Records from a data collection:

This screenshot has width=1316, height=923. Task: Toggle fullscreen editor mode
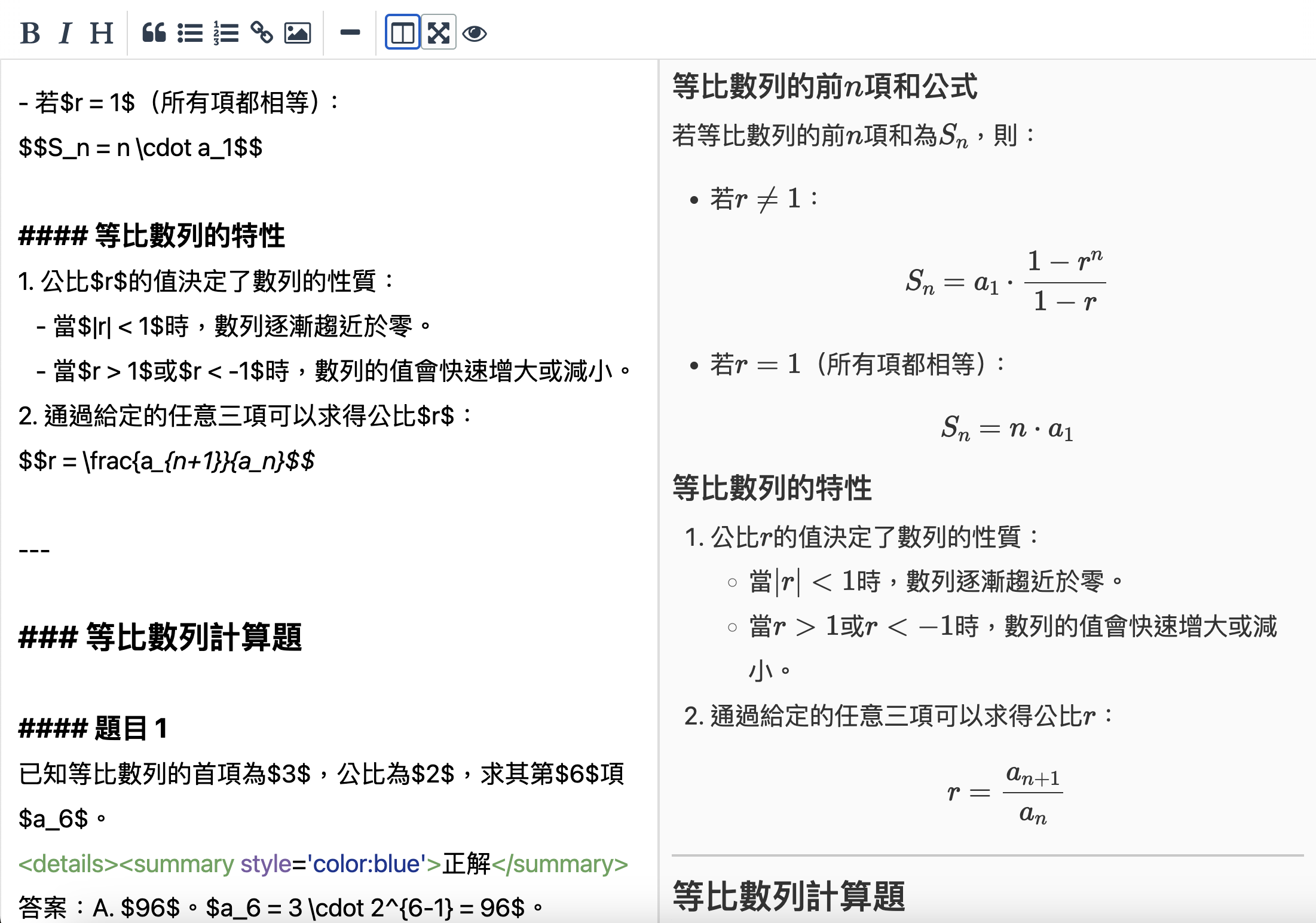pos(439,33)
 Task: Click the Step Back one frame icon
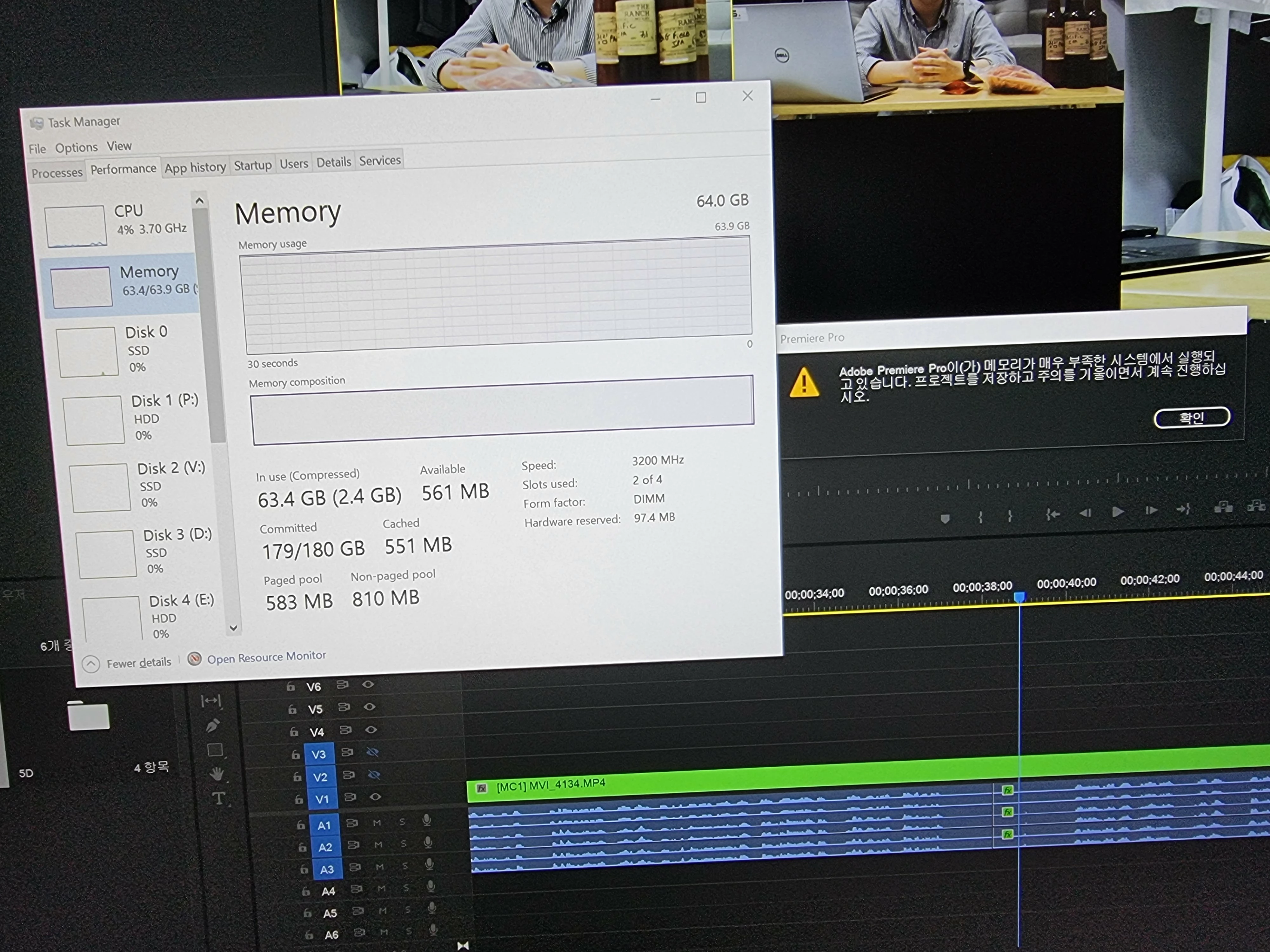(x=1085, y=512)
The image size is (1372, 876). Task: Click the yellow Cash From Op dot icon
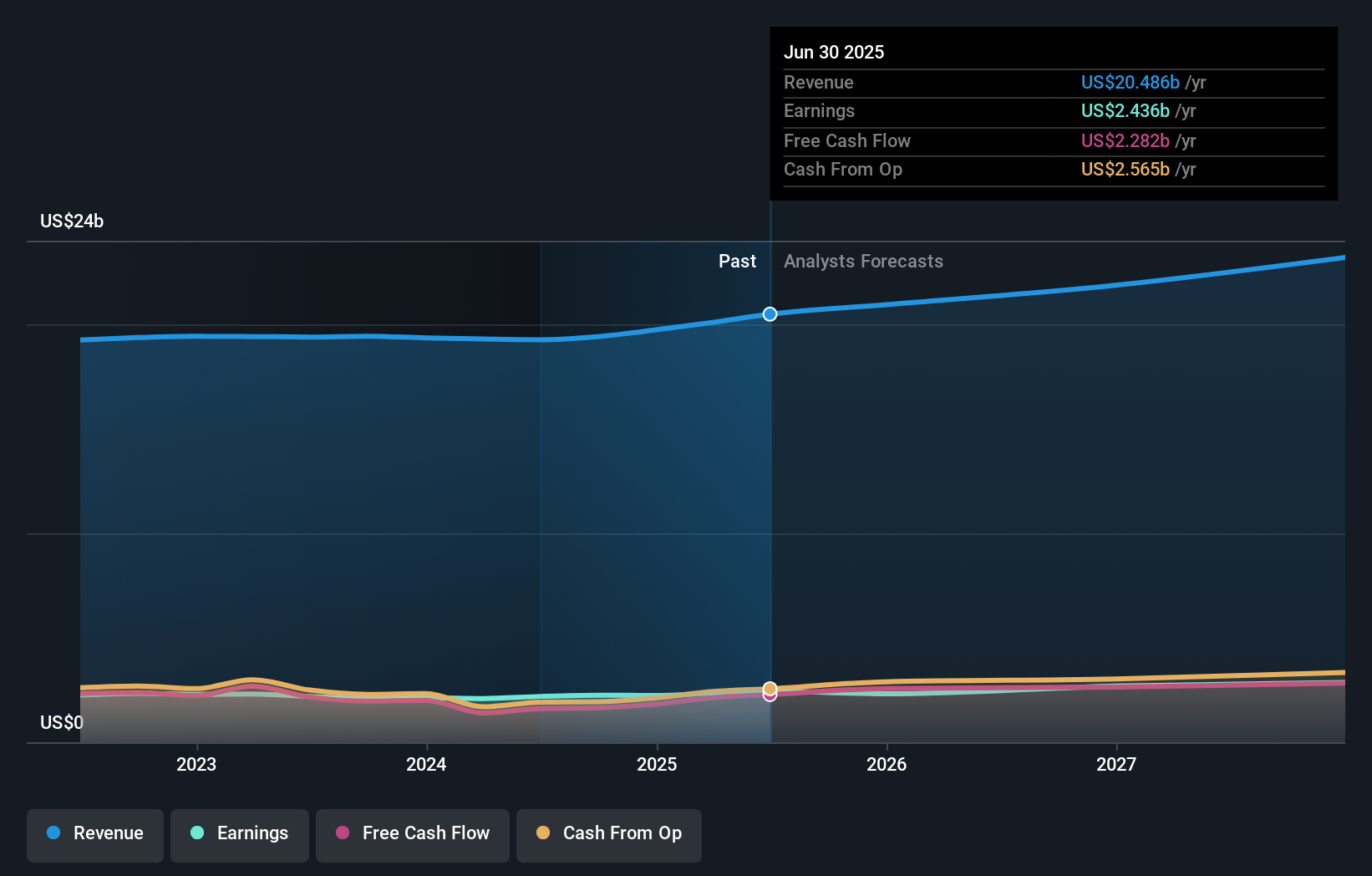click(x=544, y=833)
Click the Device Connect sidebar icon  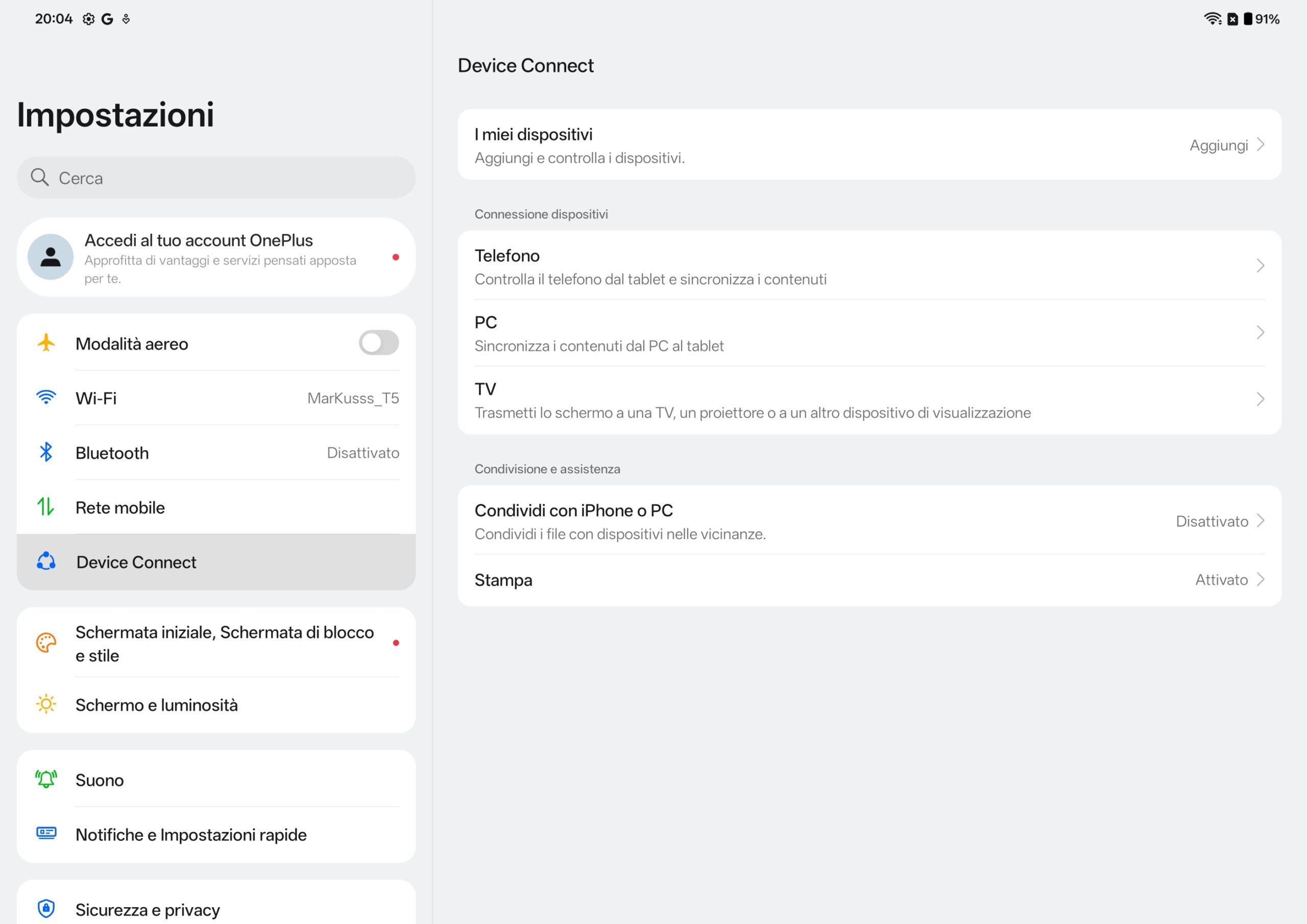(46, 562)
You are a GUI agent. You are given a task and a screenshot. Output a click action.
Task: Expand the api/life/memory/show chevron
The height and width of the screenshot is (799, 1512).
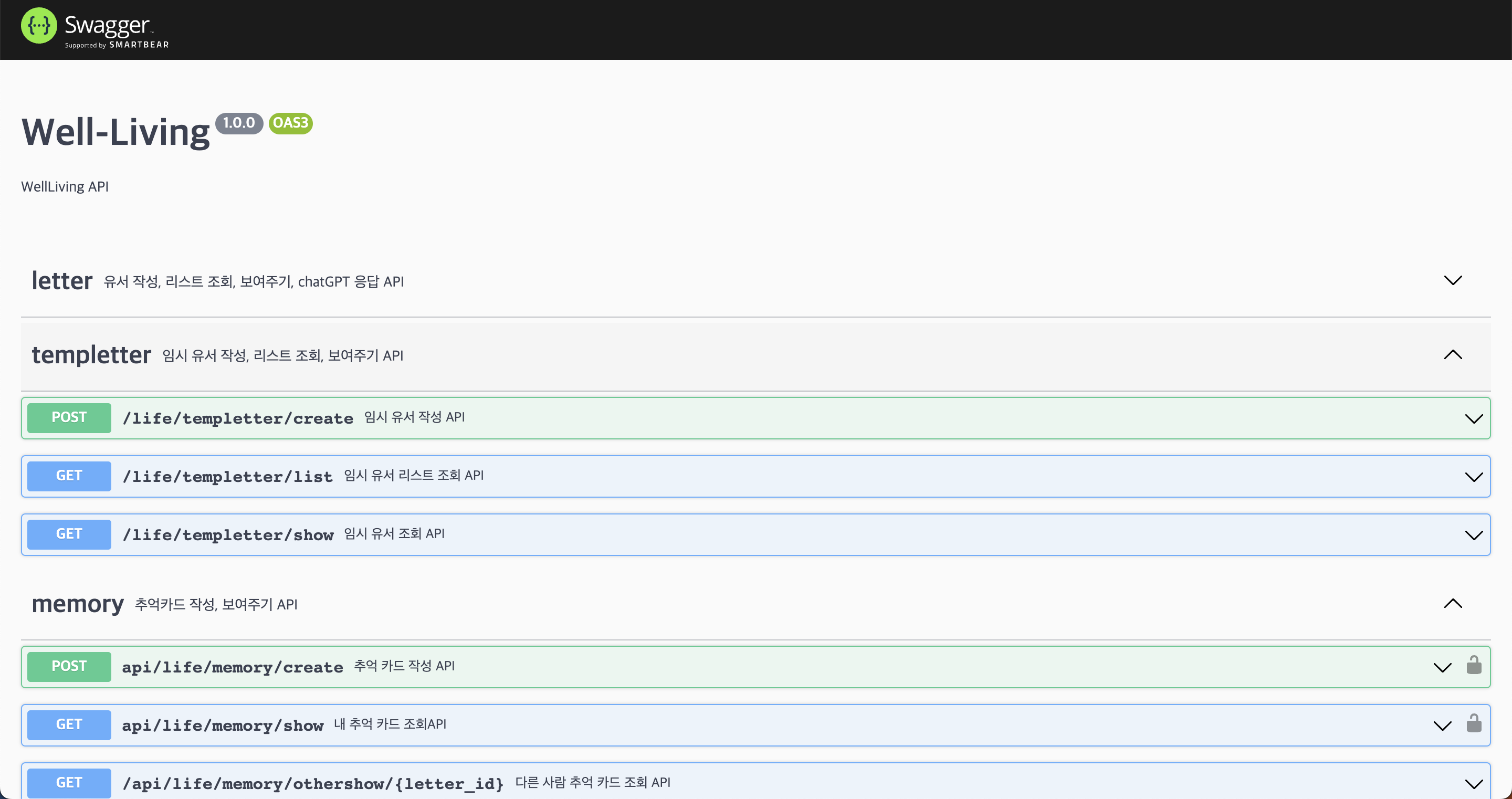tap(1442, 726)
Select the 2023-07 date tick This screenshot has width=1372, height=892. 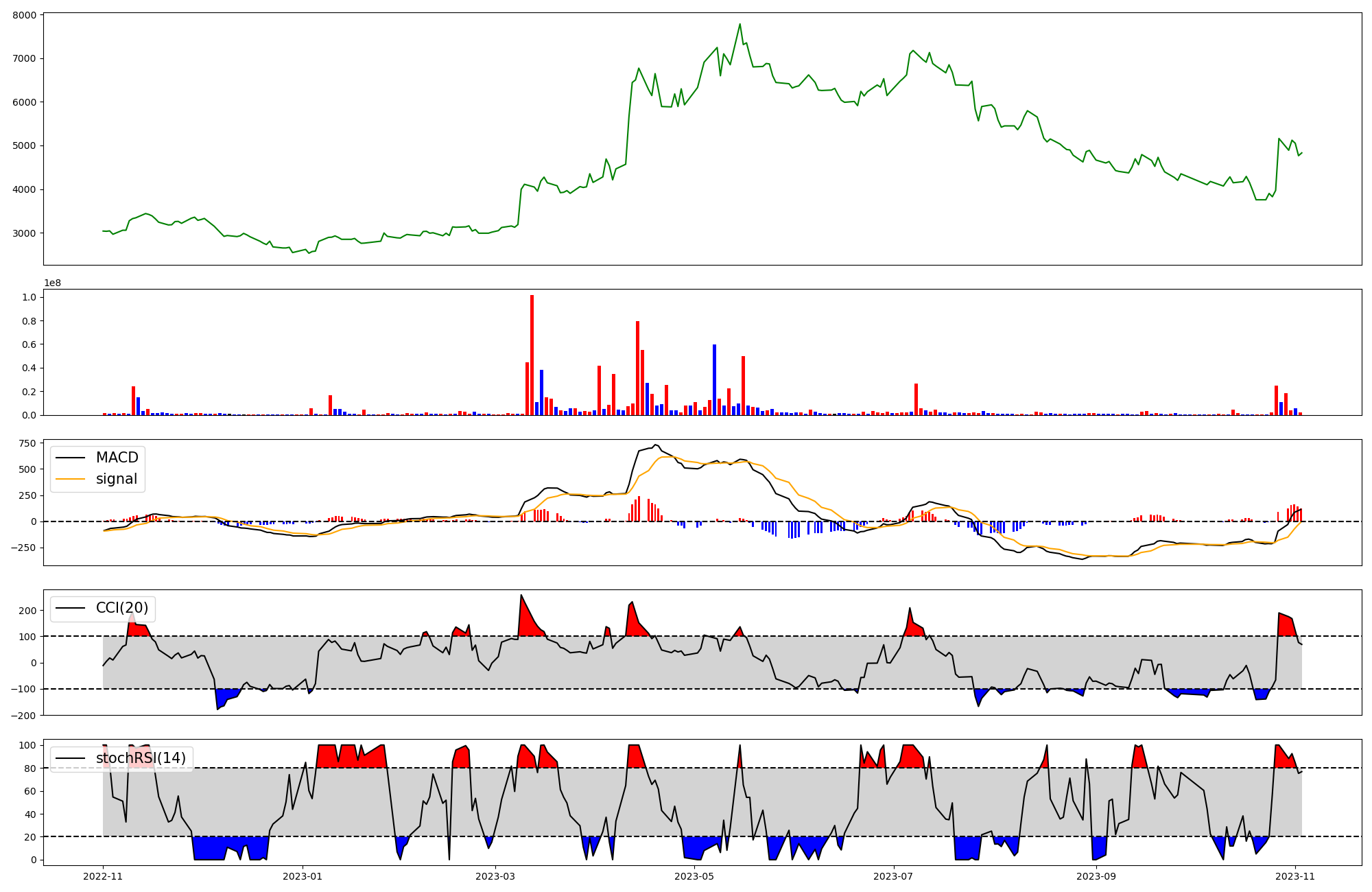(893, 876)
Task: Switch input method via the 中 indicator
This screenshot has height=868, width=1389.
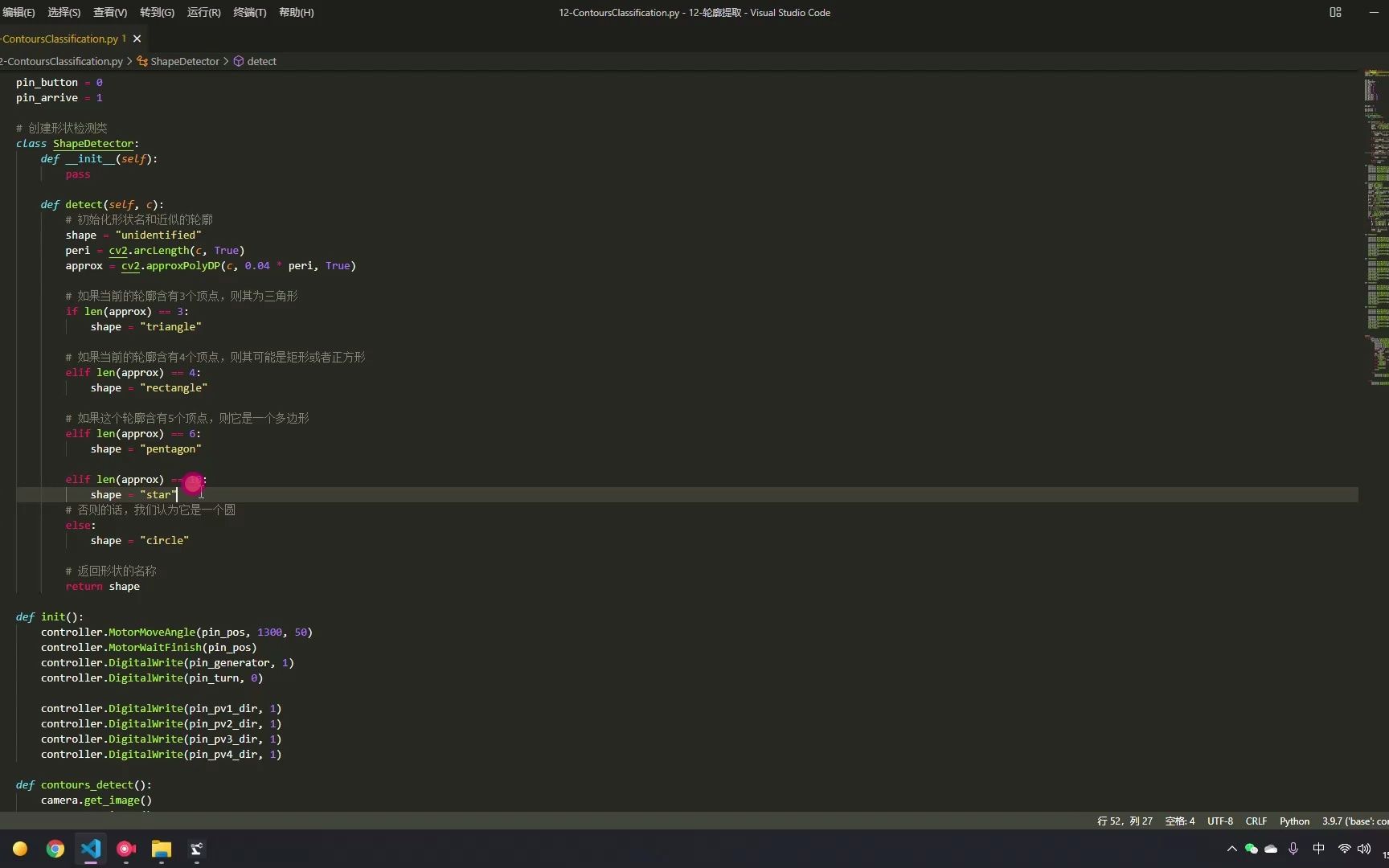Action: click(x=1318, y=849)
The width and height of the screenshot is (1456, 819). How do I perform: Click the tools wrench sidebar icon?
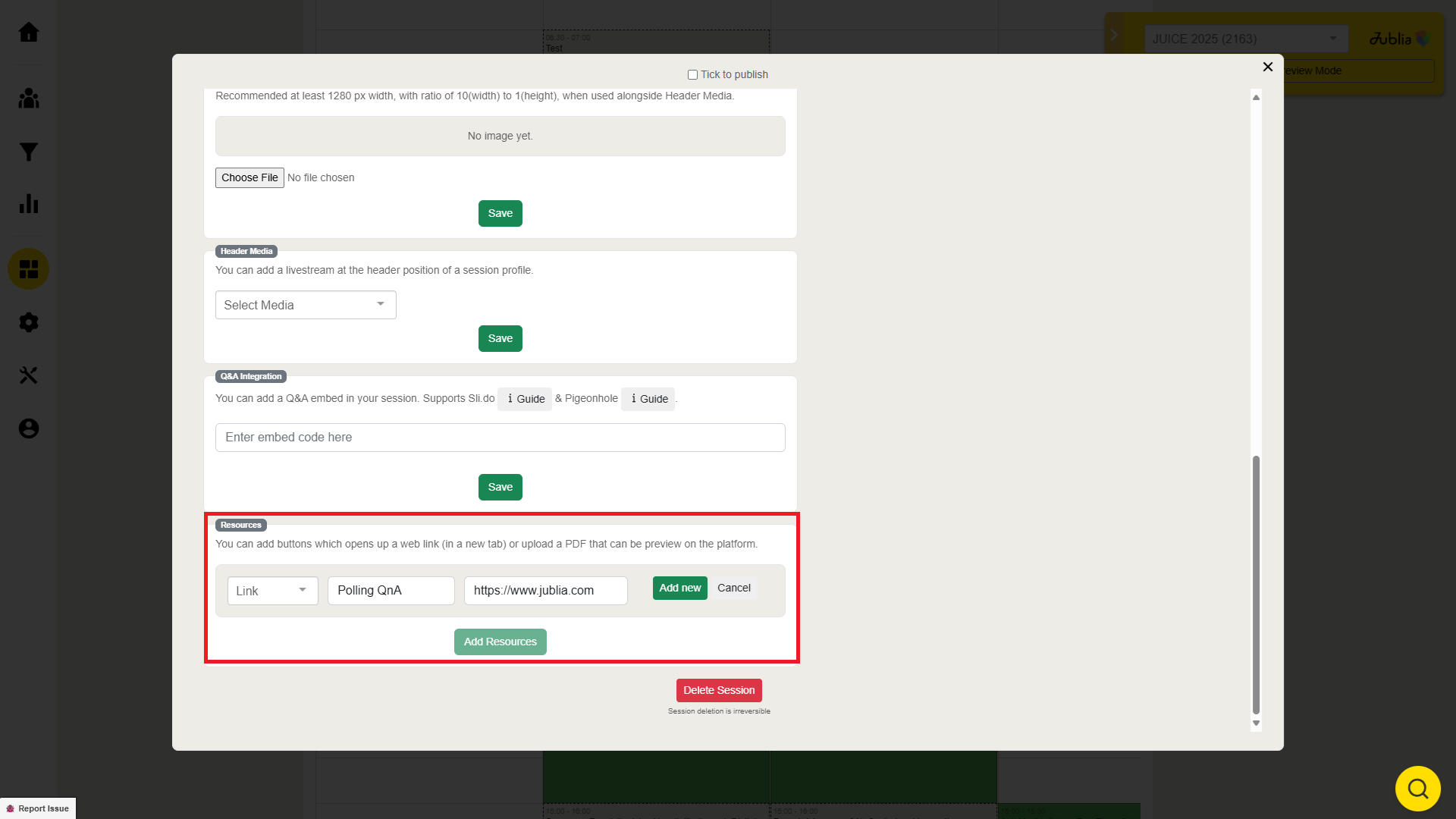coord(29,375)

WHAT THE TASK ASKS:
Quote, without alteration, the lines running from the line containing "The width and" to the last line of the entries, and include no pictures.

WRITTEN RESPONSE:
The width and height of the screenshot is (1456, 819). How do I perform: Click the tools wrench sidebar icon?
coord(29,375)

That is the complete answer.